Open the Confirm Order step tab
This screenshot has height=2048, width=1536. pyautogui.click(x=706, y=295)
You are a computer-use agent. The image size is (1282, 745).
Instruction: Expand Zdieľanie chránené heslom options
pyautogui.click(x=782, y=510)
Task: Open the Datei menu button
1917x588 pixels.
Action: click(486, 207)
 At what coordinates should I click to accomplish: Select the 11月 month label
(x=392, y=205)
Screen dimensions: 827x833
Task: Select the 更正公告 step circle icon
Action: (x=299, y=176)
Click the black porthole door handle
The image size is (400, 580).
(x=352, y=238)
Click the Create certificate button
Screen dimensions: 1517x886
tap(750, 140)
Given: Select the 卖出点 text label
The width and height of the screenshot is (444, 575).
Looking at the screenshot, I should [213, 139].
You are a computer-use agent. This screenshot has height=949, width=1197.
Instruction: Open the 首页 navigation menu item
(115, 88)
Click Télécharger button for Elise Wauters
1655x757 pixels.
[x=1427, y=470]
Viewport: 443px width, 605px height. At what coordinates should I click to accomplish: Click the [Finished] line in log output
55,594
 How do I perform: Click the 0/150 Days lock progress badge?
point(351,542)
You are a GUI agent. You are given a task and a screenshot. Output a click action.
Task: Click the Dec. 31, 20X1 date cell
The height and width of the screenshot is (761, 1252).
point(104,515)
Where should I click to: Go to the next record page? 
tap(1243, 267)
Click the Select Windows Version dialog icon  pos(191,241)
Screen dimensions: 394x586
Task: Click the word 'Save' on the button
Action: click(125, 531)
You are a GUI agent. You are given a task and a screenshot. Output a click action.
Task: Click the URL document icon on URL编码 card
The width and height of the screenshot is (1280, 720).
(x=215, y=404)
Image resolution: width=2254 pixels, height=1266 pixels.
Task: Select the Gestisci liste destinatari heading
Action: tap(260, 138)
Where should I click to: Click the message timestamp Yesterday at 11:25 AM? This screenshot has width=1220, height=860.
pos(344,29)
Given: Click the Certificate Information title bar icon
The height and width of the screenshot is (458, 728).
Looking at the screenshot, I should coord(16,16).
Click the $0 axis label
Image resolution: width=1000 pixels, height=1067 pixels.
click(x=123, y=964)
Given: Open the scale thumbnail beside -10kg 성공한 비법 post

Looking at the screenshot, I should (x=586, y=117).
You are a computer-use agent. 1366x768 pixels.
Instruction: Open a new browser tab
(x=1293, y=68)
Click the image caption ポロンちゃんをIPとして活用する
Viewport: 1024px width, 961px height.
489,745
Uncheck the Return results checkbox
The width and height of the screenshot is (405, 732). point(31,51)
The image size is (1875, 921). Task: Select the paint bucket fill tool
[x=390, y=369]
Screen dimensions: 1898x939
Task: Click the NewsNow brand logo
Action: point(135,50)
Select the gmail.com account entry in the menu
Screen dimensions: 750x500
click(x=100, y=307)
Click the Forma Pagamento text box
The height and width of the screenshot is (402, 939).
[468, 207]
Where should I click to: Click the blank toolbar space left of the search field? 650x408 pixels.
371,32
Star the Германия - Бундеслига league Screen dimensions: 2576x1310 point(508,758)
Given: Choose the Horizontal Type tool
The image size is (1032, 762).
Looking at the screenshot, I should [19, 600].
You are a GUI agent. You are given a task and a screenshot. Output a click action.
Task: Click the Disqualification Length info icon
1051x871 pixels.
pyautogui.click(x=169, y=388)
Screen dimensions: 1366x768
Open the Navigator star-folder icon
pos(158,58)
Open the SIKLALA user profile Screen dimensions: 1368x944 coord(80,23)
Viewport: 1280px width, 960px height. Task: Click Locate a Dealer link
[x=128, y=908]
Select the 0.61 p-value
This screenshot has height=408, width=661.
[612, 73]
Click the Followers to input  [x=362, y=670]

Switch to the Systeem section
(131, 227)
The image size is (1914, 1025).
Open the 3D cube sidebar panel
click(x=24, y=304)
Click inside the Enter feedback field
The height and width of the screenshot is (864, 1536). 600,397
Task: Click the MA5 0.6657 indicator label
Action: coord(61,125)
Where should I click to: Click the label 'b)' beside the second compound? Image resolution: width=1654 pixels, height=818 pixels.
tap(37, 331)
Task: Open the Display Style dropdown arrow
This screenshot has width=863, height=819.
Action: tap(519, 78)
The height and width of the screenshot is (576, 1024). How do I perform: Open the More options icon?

• • •

[Task item]
An exact copy of every line above is needed.

[Completed task]
Open the Confirm Order step tab
This screenshot has height=2048, width=1536. pyautogui.click(x=706, y=295)
You are a computer-use agent. The image size is (1282, 745).
Instruction: Expand Zdieľanie chránené heslom options
pyautogui.click(x=782, y=510)
Task: Open the Datei menu button
1917x588 pixels.
Action: click(486, 207)
 At what coordinates should I click to accomplish: Select the 11月 month label
(x=392, y=205)
Screen dimensions: 827x833
Task: Select the 更正公告 step circle icon
Action: (x=299, y=176)
Click the black porthole door handle
The image size is (400, 580).
(x=352, y=238)
Click the Create certificate button
Screen dimensions: 1517x886
tap(750, 140)
Given: Select the 卖出点 text label
The width and height of the screenshot is (444, 575).
Looking at the screenshot, I should [213, 139].
You are a computer-use agent. This screenshot has height=949, width=1197.
Instruction: Open the 首页 navigation menu item
(115, 88)
Click Télécharger button for Elise Wauters
1655x757 pixels.
[x=1427, y=470]
Viewport: 443px width, 605px height. At what coordinates should I click to accomplish: Click the [Finished] line in log output
55,594
 How do I perform: Click the 0/150 Days lock progress badge?
point(351,542)
You are a GUI agent. You are given a task and a screenshot. Output a click action.
Task: Click the Dec. 31, 20X1 date cell
The height and width of the screenshot is (761, 1252).
point(104,515)
Where should I click to: Go to the next record page? 
tap(1243, 267)
Click the Select Windows Version dialog icon  pos(191,241)
Screen dimensions: 394x586
Task: Click the word 'Save' on the button
Action: click(125, 531)
You are a GUI agent. You are given a task and a screenshot. Output a click action.
Task: Click the URL document icon on URL编码 card
The width and height of the screenshot is (1280, 720).
(x=215, y=404)
Image resolution: width=2254 pixels, height=1266 pixels.
Task: Select the Gestisci liste destinatari heading
Action: tap(260, 138)
Where should I click to: Click the message timestamp Yesterday at 11:25 AM? This screenshot has width=1220, height=860.
pos(344,29)
Given: Click the Certificate Information title bar icon
The height and width of the screenshot is (458, 728).
Looking at the screenshot, I should coord(16,16).
Click the $0 axis label
Image resolution: width=1000 pixels, height=1067 pixels.
click(x=123, y=964)
Given: Open the scale thumbnail beside -10kg 성공한 비법 post

Looking at the screenshot, I should (x=586, y=117).
You are a computer-use agent. 1366x768 pixels.
Instruction: Open a new browser tab
(x=1293, y=68)
Click the image caption ポロンちゃんをIPとして活用する
Viewport: 1024px width, 961px height.
489,745
Uncheck the Return results checkbox
The width and height of the screenshot is (405, 732). point(31,51)
The image size is (1875, 921). Task: Select the paint bucket fill tool
[x=390, y=369]
Screen dimensions: 1898x939
Task: Click the NewsNow brand logo
Action: point(135,50)
Select the gmail.com account entry in the menu
Screen dimensions: 750x500
click(x=100, y=307)
Click the Forma Pagamento text box
The height and width of the screenshot is (402, 939).
[468, 207]
Where should I click to: Click the blank toolbar space left of the search field? 650x408 pixels.
371,32
Star the Германия - Бундеслига league Screen dimensions: 2576x1310 point(508,758)
Given: Choose the Horizontal Type tool
The image size is (1032, 762).
Looking at the screenshot, I should [19, 600].
You are a GUI agent. You are given a task and a screenshot. Output a click action.
Task: Click the Disqualification Length info icon
1051x871 pixels.
pyautogui.click(x=169, y=388)
Screen dimensions: 1366x768
Open the Navigator star-folder icon
pos(158,58)
Open the SIKLALA user profile Screen dimensions: 1368x944 coord(80,23)
Viewport: 1280px width, 960px height. Task: Click Locate a Dealer link
[x=128, y=908]
Select the 0.61 p-value
This screenshot has height=408, width=661.
[612, 73]
Click the Followers to input  [x=362, y=670]

Switch to the Systeem section
(131, 227)
The image size is (1914, 1025).
Open the 3D cube sidebar panel
click(x=24, y=304)
Click inside the Enter feedback field
The height and width of the screenshot is (864, 1536). 600,397
Task: Click the MA5 0.6657 indicator label
Action: coord(61,125)
Where should I click to: Click the label 'b)' beside the second compound? Image resolution: width=1654 pixels, height=818 pixels.
tap(37, 331)
Task: Open the Display Style dropdown arrow
This screenshot has width=863, height=819.
Action: tap(519, 78)
The height and width of the screenshot is (576, 1024). How do I perform: Open the More options icon?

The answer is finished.